To evaluate a putative functionality of the CXCL12 ligand in CXCR7-mediated effect in our heterotypic mouse model, we measured the concentration of CXCL12 in s.c xenografts, and associated NB transduced cell lines (Figure 5B). As CXCL12 was highly produced in mouse adrenal gland tissues [16], production levels of the chemokine in such tissues were used as positive control. CXCL12 production in NB cell lines and xenografts was low (mean concentration of CXCL12<180 pg/mg of protein) and did not significantly vary between either cell lines or derived tumors, suggesting that the CXCR7-mediated anti-proliferative effect is unlikely due to the presence of its ligand CXCL12 in such in vivo conditions.

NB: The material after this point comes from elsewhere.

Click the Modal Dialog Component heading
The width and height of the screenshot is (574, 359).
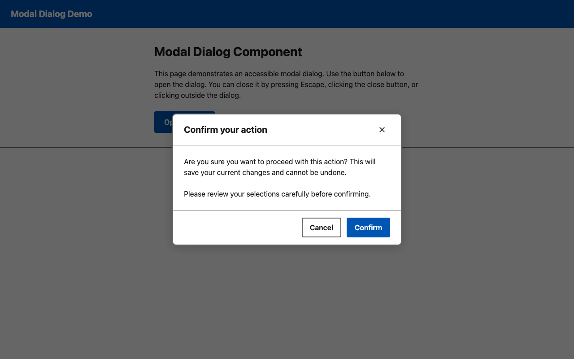(x=228, y=52)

CXCR7 Delays CXCR4-mediated Proliferative Effect in Orthotopic Conditions

As we showed herein that CXCR7 enabled NB growth reduction in a heterotypic mouse model (Figure 5A), and altered CXCR4/CXCL12-mediated NB migration (Figure 4B), we further evaluated the extent to which CXCR7 would affect both the in vivo CXCR4-mediated growth promoting effect and NB dissemination in a orthotopic environment. To that purpose, NB8×4 and NB8×4×7 cells were orthotopically implanted in mouse adrenal gland, as previously described [16], and tumor growth was evaluated by echography for 6 weeks (Figure 5C). At week 3, 33% of animals engrafted with NB8×4 cells developed a tumor, whereas no tumors were detected in the NB8×4×7 group. Interestingly, the volume of NB8×4×7 cell-derived tumors was significantly reduced as compared to that of the NB8×4 group at week 5 (p<0.05), suggesting that CXCR7 significantly affected tumor take of tumors derived from CXCR4-positive NB8×4×7 cells. Due to excessive tumor volume in the NB8×4 group, mice had to be sacrificed at earlier time point (week 5) than those injected with the NB8×4×7 cell line (week 6). At week 6, 6/7 mice in the NB8×4×7 group developed tumors, with volume similar to those observed at week 5 with the NB8×4 group. No macroscopic metastases were observed in either group.